Если я думал, что в дедовой половине мне сразу откроется пещера Али-Бабы, а в пещере наполненные золотом сосуды и чистой воды диаманты, размерами каждый с отборный грецкий орех, и ковры-самолеты в полной готовности к вылету, то, значит, мы ошибались во всем, ошибалась Паола, ошибался я. Пещера оказалась пуста, сокровища вынесены. Придется мне, видимо, организовать экспедицию в новое место – на тот самый чердак – и стаскивать вниз коробки, все, какие удастся обнаружить. Приводить дом в первоначальный вид? Да, но для этого следовало бы помнить, что где было в первоначальном виде. А я затевал всю эту петрушку как раз для того, чтобы это узнать.

Снова войдя в бывший кабинет моего деда, я увидел на столике в углу старый проигрыватель. Не граммофон, а именно проигрыватель со встроенным динамиком. Судя по дизайну, пятидесятые годы. На семьдесят восемь оборотов. Дед, получается, слушал пластинки? Коллекционировал их, как все прочие свои редкости? И где же сейчас эти пластинки? Тоже на чердаке?

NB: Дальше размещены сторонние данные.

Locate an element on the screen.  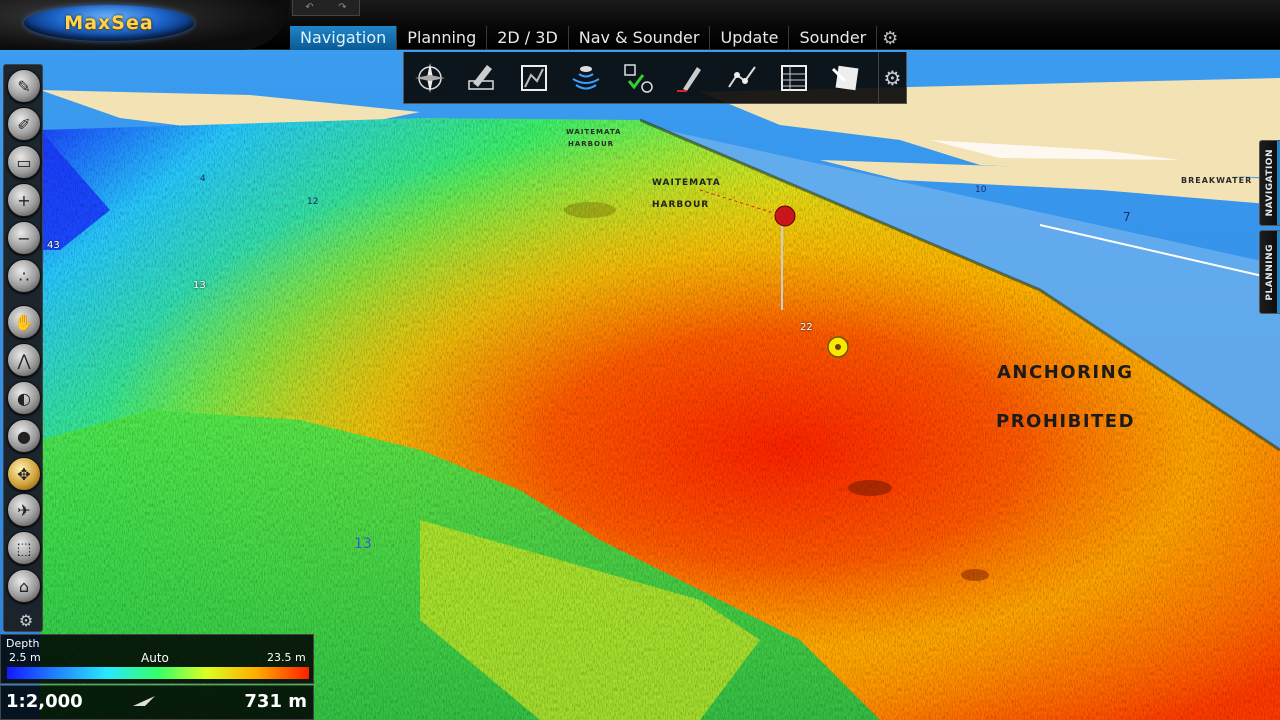
sounding-22: 22 is located at coordinates (806, 328).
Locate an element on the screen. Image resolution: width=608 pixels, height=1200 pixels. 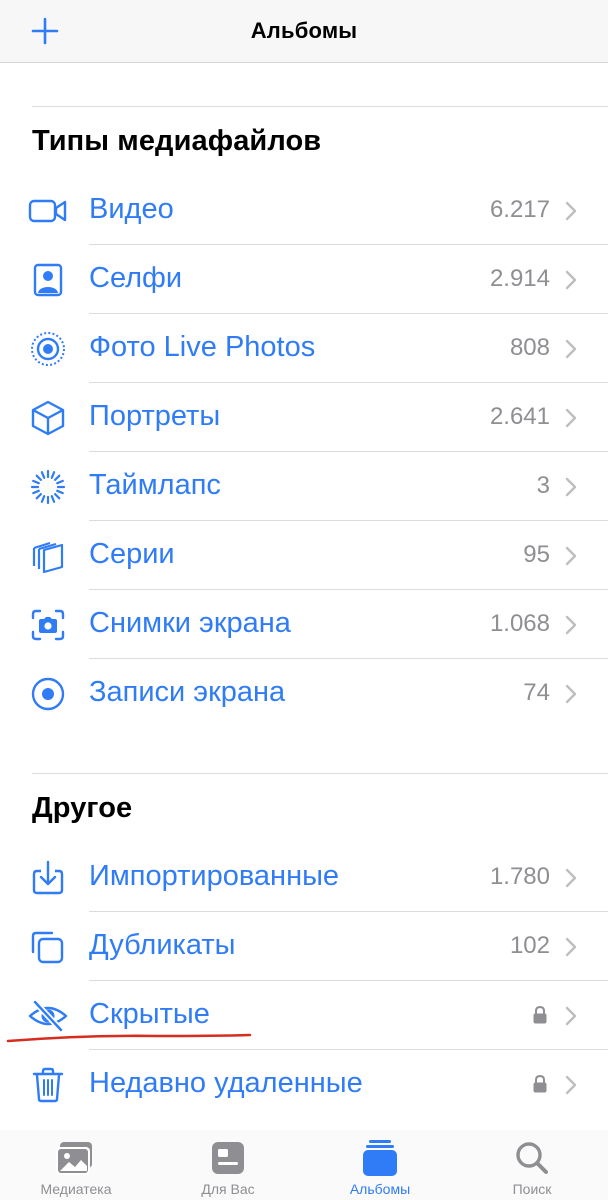
album-label: Снимки экрана is located at coordinates (190, 623).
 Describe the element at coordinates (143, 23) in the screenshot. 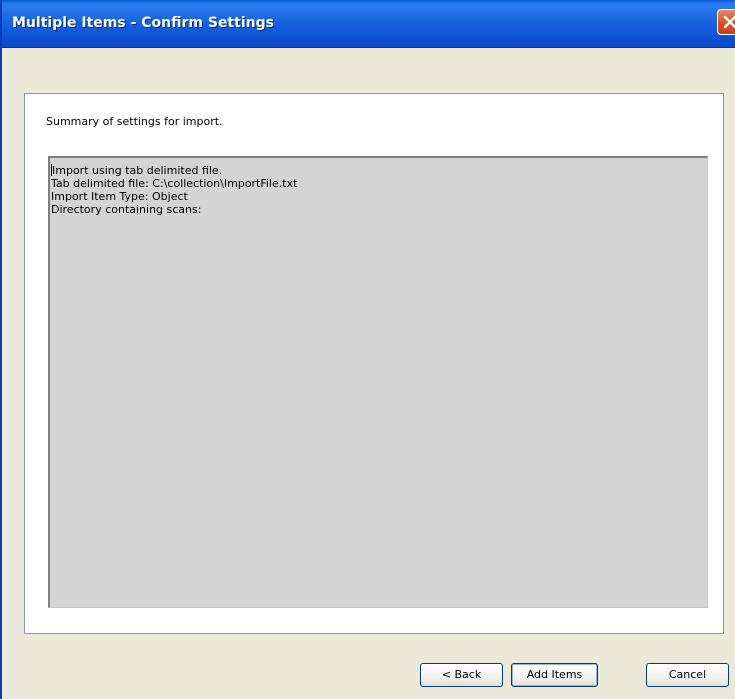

Я взял со стеллажа французские журналы. Роскошно отпечатанные, с цветочными орнаментами, каждая страница выделана как миниатюра, по краям бордюр, и цветные иллюстрации в манере прерафаэлитов – бледные дамы беседуют с рыцарями Святого Грааля. Внутри рассказы и статьи, вокруг текста те же самые витые виньетки из лилиевых стеблей, и тут же картинки женских мод, уже в стиле ар-деко – фигуры неестественно удлинены, стрижки под мальчика, шифон или вышивка шелком по шелку, линия талии занижена, шея открыта и обязательно вырез на спине. Губы кровавы, как свежая рана, у губ – порочный мундштук, ленивыми голубоватыми кольцами – сигаретный дым, вуалетка. Тогдашние безвестные рисовальщики досконально умели передавать на бумаге запах пудры от пуховки.










Время от времени журналы ностальгически обращались к едва только отошедшему в прошлое стилю либерти, исследовали то, что было в моде недавно, наряду с тем, чему вскорости предназначено было войти в моду, и, я думаю, легкая патина былого придавала дополнительное благородство предложениям нового в этих модных рисунках для будущих Ев. На меня же веяло большей пленительностью от Ев былых, от Ев отживших, и к их изображениям я с трепетанием припадал. Никакое не таинственное пламя, а нормальная обыкновенная тахикардия, ностальгия по сегодняшнему.

Женский абрис, долгие золотые пряди, чуть витающий аромат падшего ангела, нарочитая тихоня, тихий омут. Мне припомнились французские стихи:

des longs lys religieux et blêmes
se mouraient dans tes mains, comme des cierges froids.
Leurs parfums expirants s’échappaient de tes doigts
en le souffle pâmé des angoisses suprêmes.
De tes clairs vêtements s’exhalaient tour a tour
L’agonie et l’amour.
От молитвенных лилий на тусклых стеблях,
умиравших в руке у тебя, исходил,
как от свеч охладелых, мучительный пыл —
это вздох угасал на печальных губах…
И из светлых одежд выникали напасть,
смерть и страсть.

Черт, я же видел, где – не припоминаю, этот абрис, я видел его в своем детстве, а может, в отрочестве, а может, в юности, а может, на заре самой первой взрослости – абрис был врезан в мое сердце. И он был абрисом Сибиллы. То есть я знал Сибиллу всю свою жизнь. Месяц назад, когда мы встретились в Милане, я опознал ее по памяти… Поняв это, я не расчувствовался и не разнежился – наоборот, ощутил страдание. Что же, получается, что в реальной Сибилле я просто оживотворил образ, знаемый с юности? Может, я сразу воспринял ее как предмет любви, потому что предметом любви некогда являлся тот самый образ? А потом, снова встретив милый образ в «новой жизни после гибели», я вставил его в сюжет, от которого сходил с ума в раннеподростковую пору… Значит, у меня с Сибиллой только-то и было настоящего, что тот портрет?